» **WORK INSTRUCTION**:
Pull each line containing "Todo" from the data.

» **DATA RECORDS**:

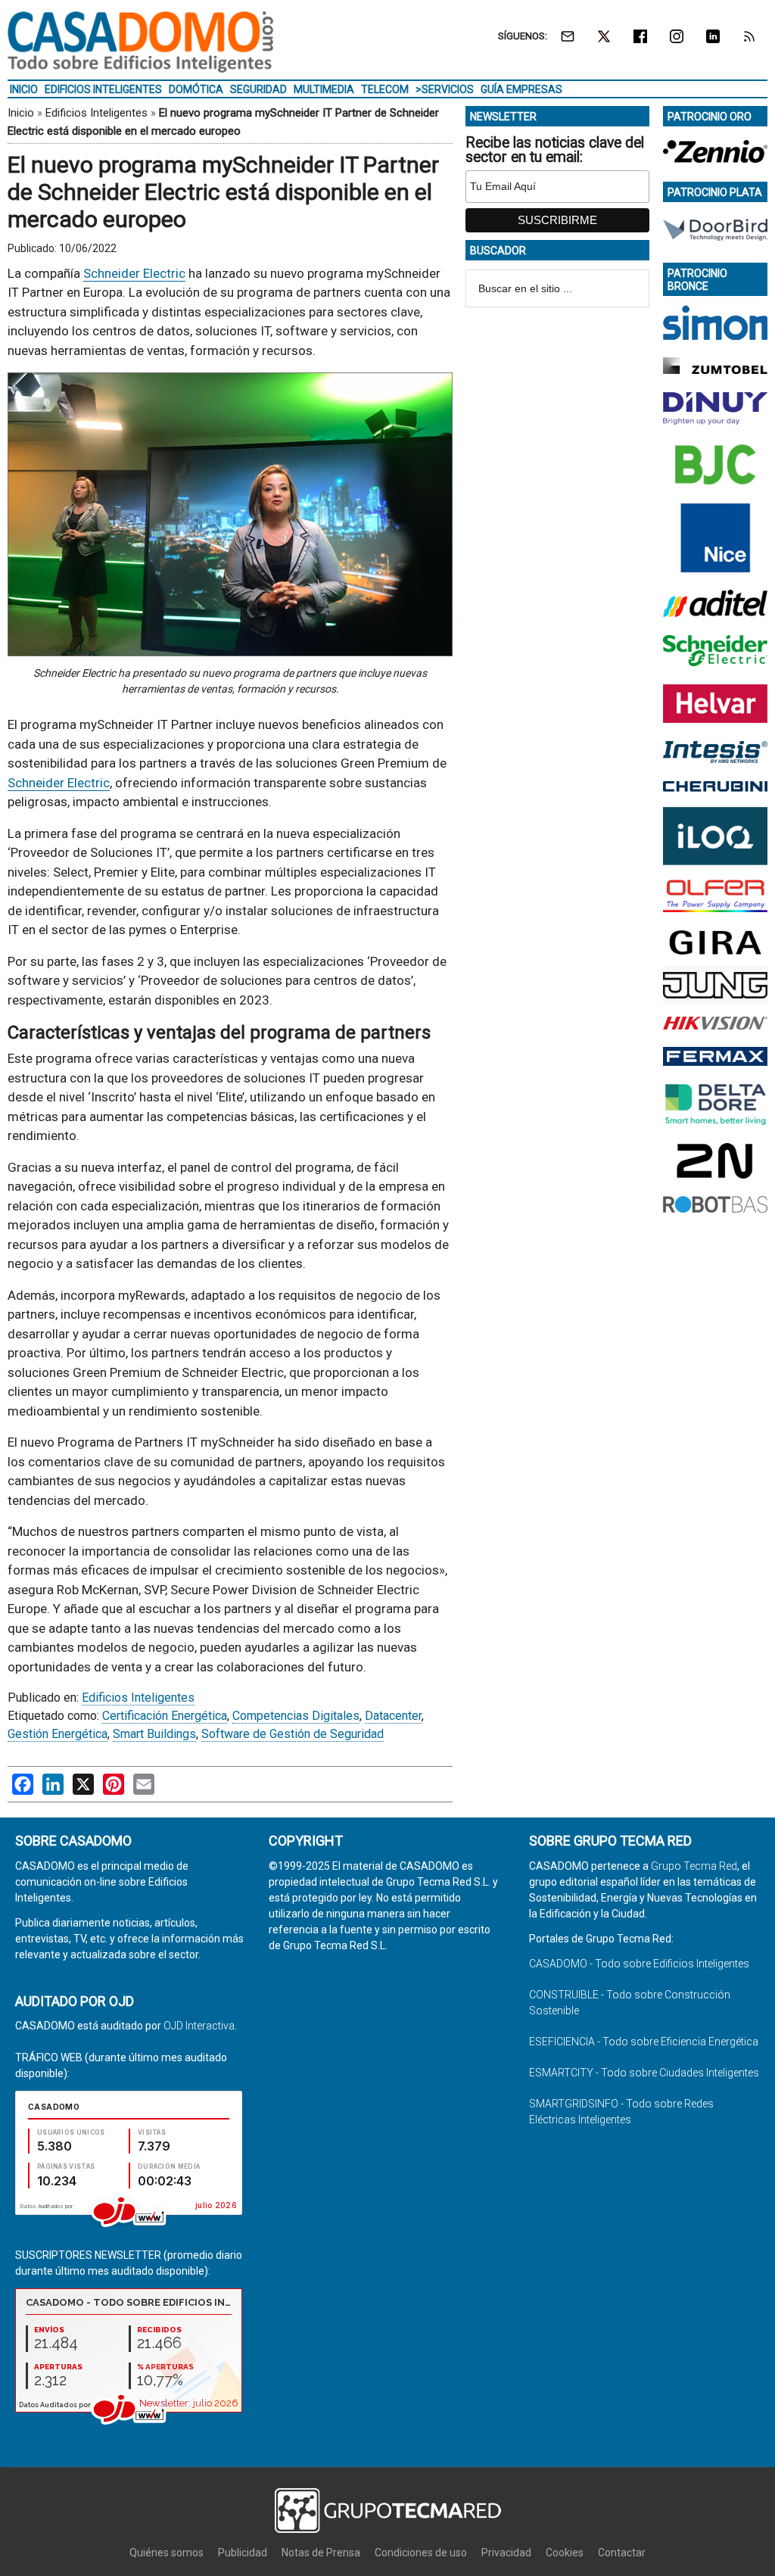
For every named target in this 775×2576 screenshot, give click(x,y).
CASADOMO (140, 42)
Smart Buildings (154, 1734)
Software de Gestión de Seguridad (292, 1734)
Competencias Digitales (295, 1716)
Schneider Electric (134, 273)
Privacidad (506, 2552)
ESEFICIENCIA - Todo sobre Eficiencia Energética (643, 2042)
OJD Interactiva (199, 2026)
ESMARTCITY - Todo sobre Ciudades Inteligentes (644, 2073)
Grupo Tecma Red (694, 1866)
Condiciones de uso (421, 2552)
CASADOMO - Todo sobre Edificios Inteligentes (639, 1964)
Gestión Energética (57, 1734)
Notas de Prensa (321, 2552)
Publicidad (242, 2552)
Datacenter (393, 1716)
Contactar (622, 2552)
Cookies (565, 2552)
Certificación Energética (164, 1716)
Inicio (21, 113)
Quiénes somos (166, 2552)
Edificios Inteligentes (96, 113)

» **OUTPUT OF THE EXERCISE**:
ESEFICIENCIA - Todo sobre Eficiencia Energética (643, 2042)
ESMARTCITY - Todo sobre Ciudades Inteligentes (644, 2073)
CASADOMO - Todo sobre Edificios Inteligentes (639, 1964)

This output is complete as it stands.